- Born: 16 March 1932 Pontevedra, Spain
- Died: 19 September 2005 Pontevedra, Spain
- Years active: 1976–1980
- Known for: Maid to John Lennon and Yoko Ono
- Notable work: En casa de John Lennon (2005)

= Rosaura Lopez =

Spanish writer and John Lennon's maid (1932–2005)

Rosaura Lopez Lorenzo (16 March 1932, Pontevedra, Spain – 19 September 2005, Pontevedra, Spain) was a maid of John Lennon and Yoko Ono in the Dakota apartment between 1976 and 1980.

== Biography ==
Lopez was born in Galicia, Spain in 1932. Her parents were bakers in the area of Pontevedra, Spain.

She arrived in Queens, New York in 1962, after sorting out visa issues so she could join her husband who had moved to New York in 1959. In 1974 she began working several jobs as a cleaner. One of them was at the Dakota building, in the apartment next door to Lennon and Ono. The owners had a good relationship with their neighbours and, when they decided to move to London, they rented the apartment to John and Yoko on the condition that Rosaura would continue her work there, as they wanted to keep her as an employee when they eventually returned to New York. Lopez worked for John and Yoko from 1976 until 1980. While working for them she taught John how to bake bread.

==En casa de John Lennon==
In 2005 she wrote a book in Spanish reflecting that period: En casa de John Lennon (At John Lennon's House).

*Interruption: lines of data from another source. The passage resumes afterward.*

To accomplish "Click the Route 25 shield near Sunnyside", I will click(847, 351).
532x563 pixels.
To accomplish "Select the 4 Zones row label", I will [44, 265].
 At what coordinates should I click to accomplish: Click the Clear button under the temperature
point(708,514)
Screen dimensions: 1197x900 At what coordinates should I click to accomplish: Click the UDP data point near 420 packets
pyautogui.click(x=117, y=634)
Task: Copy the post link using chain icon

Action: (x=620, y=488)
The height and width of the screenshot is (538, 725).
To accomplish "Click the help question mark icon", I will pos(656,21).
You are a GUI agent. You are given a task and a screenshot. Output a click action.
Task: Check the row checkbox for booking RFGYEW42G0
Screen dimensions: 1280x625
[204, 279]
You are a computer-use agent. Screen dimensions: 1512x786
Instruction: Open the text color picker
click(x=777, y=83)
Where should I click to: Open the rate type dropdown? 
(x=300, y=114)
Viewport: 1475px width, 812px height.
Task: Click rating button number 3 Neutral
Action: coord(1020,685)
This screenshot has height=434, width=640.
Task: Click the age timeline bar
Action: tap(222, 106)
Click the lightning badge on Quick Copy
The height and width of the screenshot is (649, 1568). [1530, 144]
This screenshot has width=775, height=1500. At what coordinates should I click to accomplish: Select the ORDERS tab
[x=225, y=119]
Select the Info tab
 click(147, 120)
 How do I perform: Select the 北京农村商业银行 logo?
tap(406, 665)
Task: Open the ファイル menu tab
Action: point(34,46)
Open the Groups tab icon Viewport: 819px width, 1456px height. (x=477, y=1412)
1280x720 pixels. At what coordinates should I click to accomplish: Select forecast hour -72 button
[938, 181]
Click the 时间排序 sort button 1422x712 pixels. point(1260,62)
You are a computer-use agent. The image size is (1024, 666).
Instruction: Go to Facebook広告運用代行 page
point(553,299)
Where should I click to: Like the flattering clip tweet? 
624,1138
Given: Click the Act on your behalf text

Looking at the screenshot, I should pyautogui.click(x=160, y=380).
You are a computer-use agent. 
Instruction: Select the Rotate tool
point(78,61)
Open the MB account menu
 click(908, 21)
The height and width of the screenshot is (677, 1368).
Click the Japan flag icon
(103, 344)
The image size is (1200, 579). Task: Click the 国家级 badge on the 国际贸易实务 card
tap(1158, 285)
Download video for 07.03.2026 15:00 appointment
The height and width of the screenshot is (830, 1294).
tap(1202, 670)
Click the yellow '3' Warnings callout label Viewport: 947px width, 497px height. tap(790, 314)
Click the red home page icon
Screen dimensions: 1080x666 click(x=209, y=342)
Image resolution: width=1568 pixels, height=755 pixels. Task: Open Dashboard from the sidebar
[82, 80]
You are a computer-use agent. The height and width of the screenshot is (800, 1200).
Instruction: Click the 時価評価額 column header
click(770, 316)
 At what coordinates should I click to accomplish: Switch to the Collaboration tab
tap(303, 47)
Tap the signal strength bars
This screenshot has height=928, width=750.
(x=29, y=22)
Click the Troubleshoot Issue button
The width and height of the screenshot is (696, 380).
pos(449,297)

The book describes the author's daily life with the Lennon family in an affectionate manner, avoiding sensationalism. Lopez recalls how she became part of Lennons' service (Yoko consulted two fortune-tellers, "The Big O." and Lena, before signing her contract for the entire week). It has a lot of anecdotes, as when Lopez was asked, by an embarrassed Lennon, to unblock a toilet that had been clogged with what appeared to be an empty marijuana bag, or the time that John accidentally burned a moka pot because he forgot to fill it with water. It also mentions that their bedstead was made by two church pews joined by wooden planks. Lopez recalls that the marriage appeared to be in good standing during those years, detailing how, on Yoko's birthday, John always gifted her carnations, always matching the number of flowers to her age. She also recounts an informal conversation with Lennon's eventual killer the day before his death. The final pages feature photographs of her, John, Yoko and Sean, along with postcards sent to her by the couple.